Like you're attending a pro-carnivore rally at the local high school after seeing some kid's Reddit post and you're just chilling until out of nowhere the meat reanimates itself and turns into a giant flipping monster screaming about lunch. And then something explodes the monster and you're left scratching your head wondering if you just had a really bad weiner or something.
Or, in a moment of weakness for a good deal, you buy an old CD player off the kid of the local loonies from his garage sale, and later that night said CD player starts glowing green and attacking you before abruptly flying out of the house, never to be seen again. And maybe you're wondering if you just imagined the whole thing, but a few days later the kid comes shuffling up to you with a full refund muttering an apology and something about contaminated tech.
Or you're at the local swap meet/flea market and feeling sorry for the mom of the girl screaming about how much she wants cotton candy and two seconds later a wall of cotton candy slams into you and floods the entire market.
Or you're riding the roller coaster at the boardwalk, and through an amazing stroke of bad luck and flagrant safety violations, a semi careens into the hill of the coaster and somehow splits it in half, sending your train flying and you're wondering how that's even possible in the first place and you're so sure you're about to become a pancake on the pavement when some kid with a bleach job literally flies up to you and catches you and the other riders before setting you down, yelling something about jazz music, and then flying off again, never to be seen again.

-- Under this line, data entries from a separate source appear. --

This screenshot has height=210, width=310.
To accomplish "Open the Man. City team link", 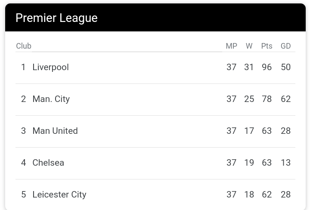I will point(51,99).
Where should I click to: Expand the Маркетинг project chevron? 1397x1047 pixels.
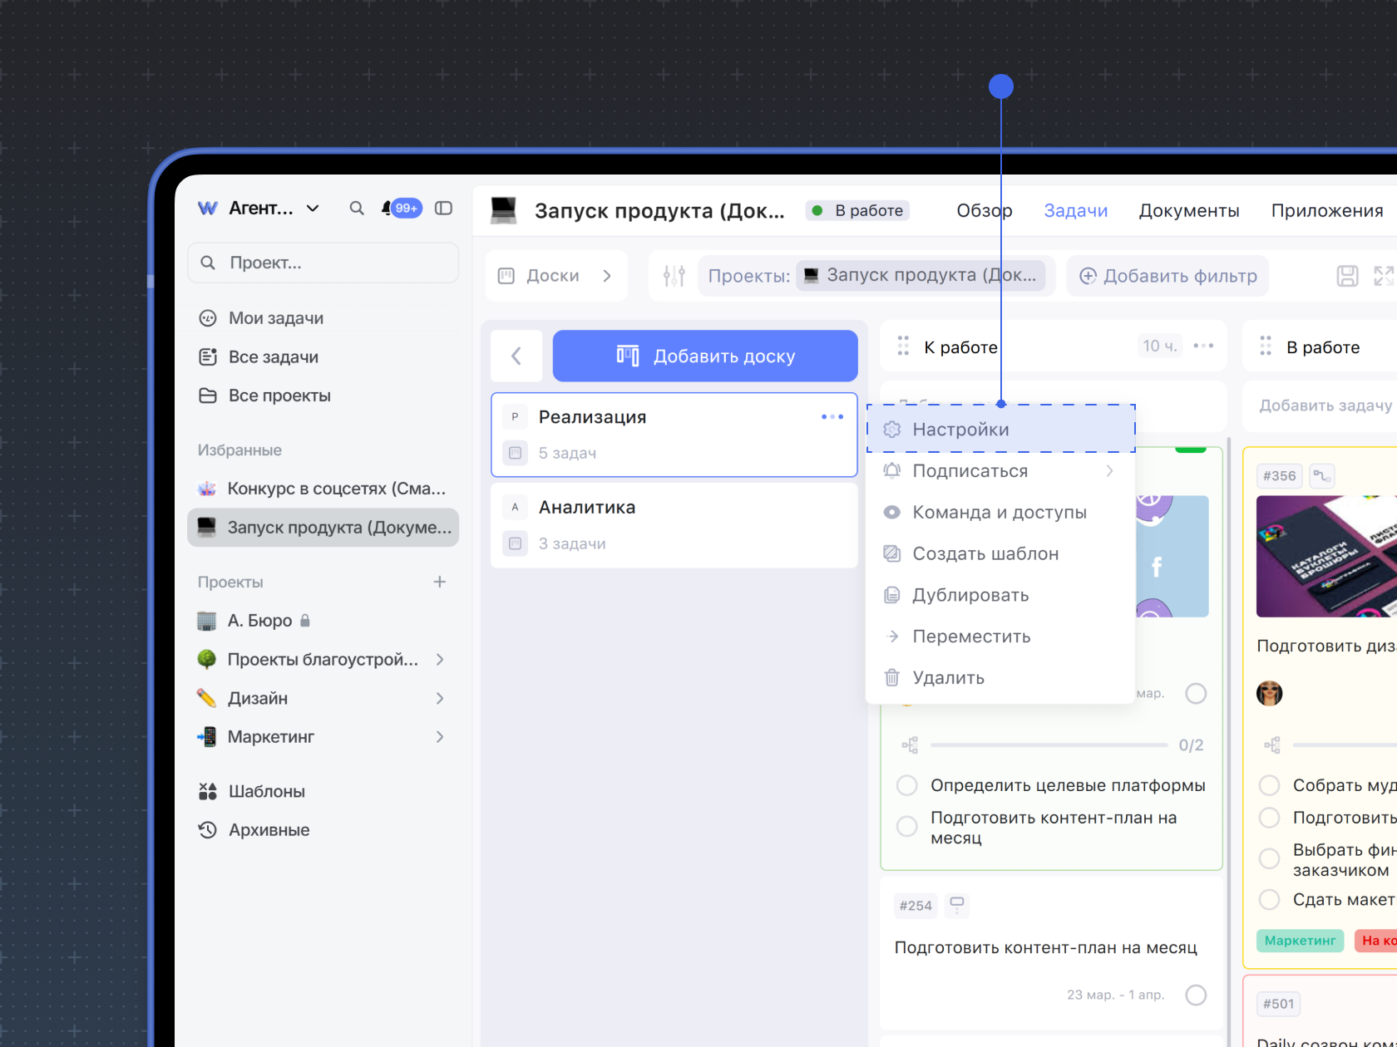(x=440, y=737)
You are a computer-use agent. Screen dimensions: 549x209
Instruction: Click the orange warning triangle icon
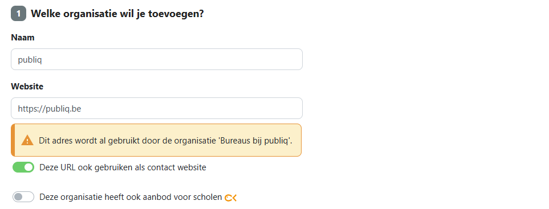27,141
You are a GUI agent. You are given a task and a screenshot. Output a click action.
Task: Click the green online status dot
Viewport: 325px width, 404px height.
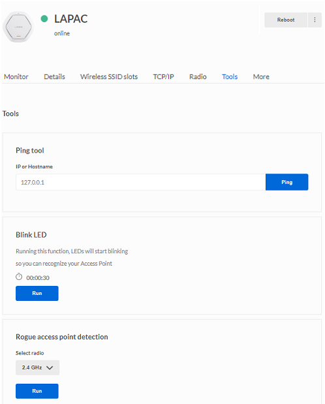pos(44,18)
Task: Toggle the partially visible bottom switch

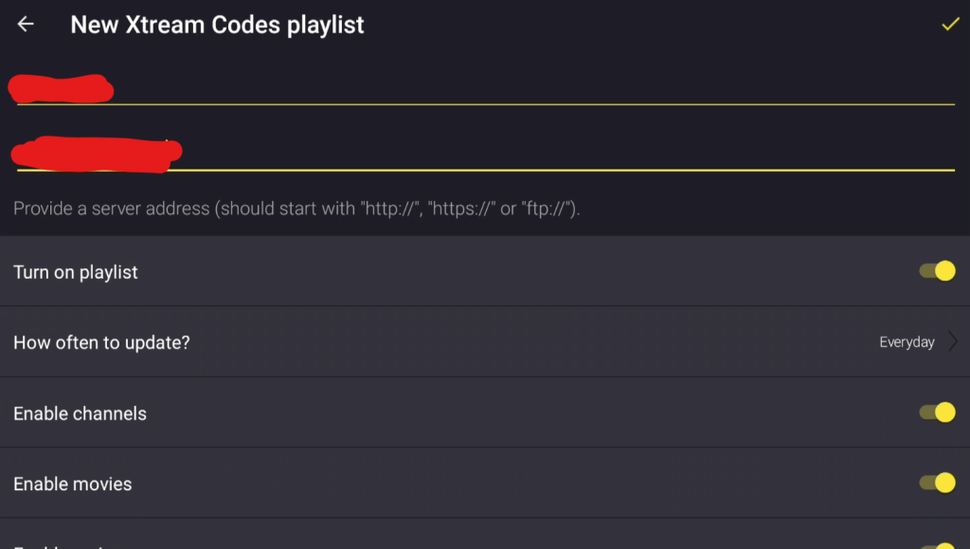Action: (x=938, y=545)
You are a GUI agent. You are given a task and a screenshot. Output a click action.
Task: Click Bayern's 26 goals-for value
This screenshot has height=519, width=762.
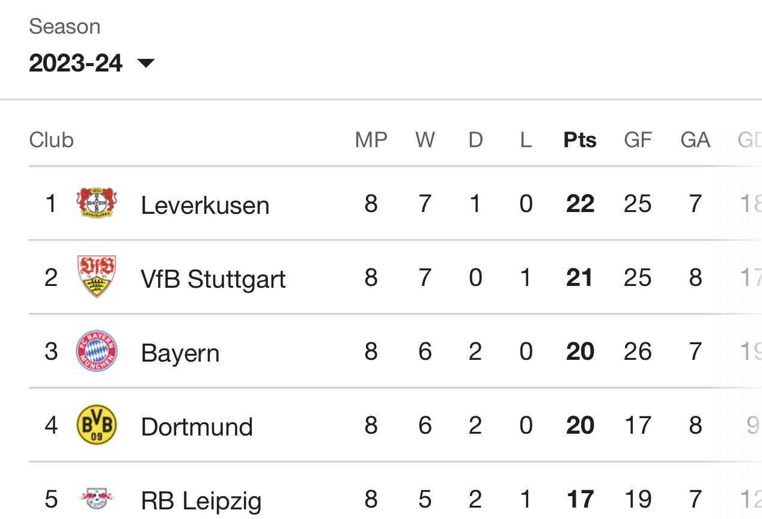tap(638, 351)
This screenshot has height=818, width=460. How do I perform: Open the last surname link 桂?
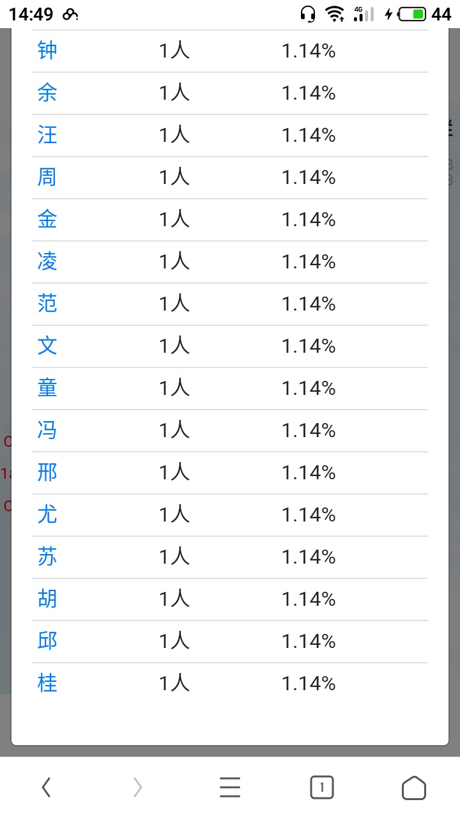click(47, 683)
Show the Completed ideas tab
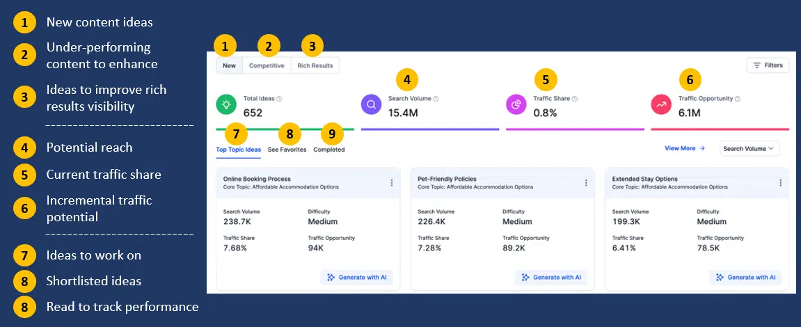The image size is (801, 327). pos(328,150)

That is, until a few weeks later when, in the middle of what you can only guess to be the apocalypse because of the mass invasion (that's apparently limited only to your city) of what everyone is calling ghosts, you're watching the news coverage of the town hall and that same kid is there apparently trying to kidnap the mayor (even though the mayor is the one holding on to him and something is very off about the way the mayor cries for help).
And after that, ghosts are just A Thing in Amity Park. And life continues on as normal, because really, it's already been a little strange around town for a while now. Now, you just have a name to put to it.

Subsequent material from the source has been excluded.